The other thing is that children are also not miniature adults. While they are perfectly capable of this deep engagement, they also have different limits than most adults. Or, to be perfectly honest, they may have the same threshold we have for boredom, but less self-control… so that when a child’s engagement has waned, they are not content to sit still and doodle in the margins of the handouts from some church council session. So yeah, we do make some accommodation for their unique needs, in exactly the way we would make accommodation for our siblings in Christ who are unable to walk or to hear or to see.
One of the great gifts I have learned in training as a catechist for Catechesis of the Good Shepherd is that children have a life of faith every bit as deep as any adult. Children are capable of relationship with God — and with other humans — every bit as deep as any adult. Children are capable of understanding liturgy every bit as deep as any adult. And yes, I mean little bitty children – there are four-year-olds at my parish who are often more deeply immersed in the Eucharistic prayer than anyone else in the church.
In church, however, we tend to segregate our children. We say they don’t know how to behave in church, but how will they learn if we don’t bring them into church and teach them? We say they don’t understand what’s happening in worship, but how will they learn if we don’t show them worship and allow them to explore it? We say that the work of church councils is too dull for children – or that children are not smart enough for it – but how do we know if we don’t give them the opportunity to engage in it?

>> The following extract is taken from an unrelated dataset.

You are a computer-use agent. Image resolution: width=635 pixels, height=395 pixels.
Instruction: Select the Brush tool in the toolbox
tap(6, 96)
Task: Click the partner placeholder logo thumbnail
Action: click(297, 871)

Some years ago, I had stewardship of a group of fourth- and fifth-graders for the Christian formation hour on Sunday mornings. I kicked off our group discussions without a curriculum, starting with a saint’s feast day or a bible reading or something appropriate to the liturgical season. Their favorite Sunday of the year? It was the week after I returned from the annual council of our diocese, and I spread out all the papers I’d accumulated during that weekend, and we talked about running the church. They looked at budgets and resolutions and canons and committee reports, and they were completely fascinated. No, they didn’t understand everything. Guess what: neither did I. But they were deeply engaged in this content for adults, when we could have been making a craft or doing a puzzle about the lectionary readings for the day.
Want to know something really sad? I went to flickr to search for an image to go with this blog post. I searched on the keywords children and church, limiting the results to Creative Commons licensed images only. I did not see a single child in the first forty-one photos. Most were of empty worship spaces, church exteriors, or sacred art. Only image number 42 showed children, and they were singing a song into microphones on church steps, wearing Santa hats. It was only the 74th image where I actually saw some children inside a church, at worship. How sad is that!
People like to say that children are the future of the church.
They are wrong.
Children are the now of the church.
Children are the now of the church every bit as much as you are or I am or Pope Francis is. Children have an important place in the life of the church. Children have ministries. Children are capable of far more than we offer them in most churches. So why do we offer them insipid coloring books with white, Anglo Jesuses and blonde Marys and all the dirt and blood and truth removed? Why do we separate them, “until they’re old enough to understand”? Why don’t we include them in the life of God’s people?
Why don’t we allow them to become lovers of wisdom – lovers of Christ – because of all that we can share?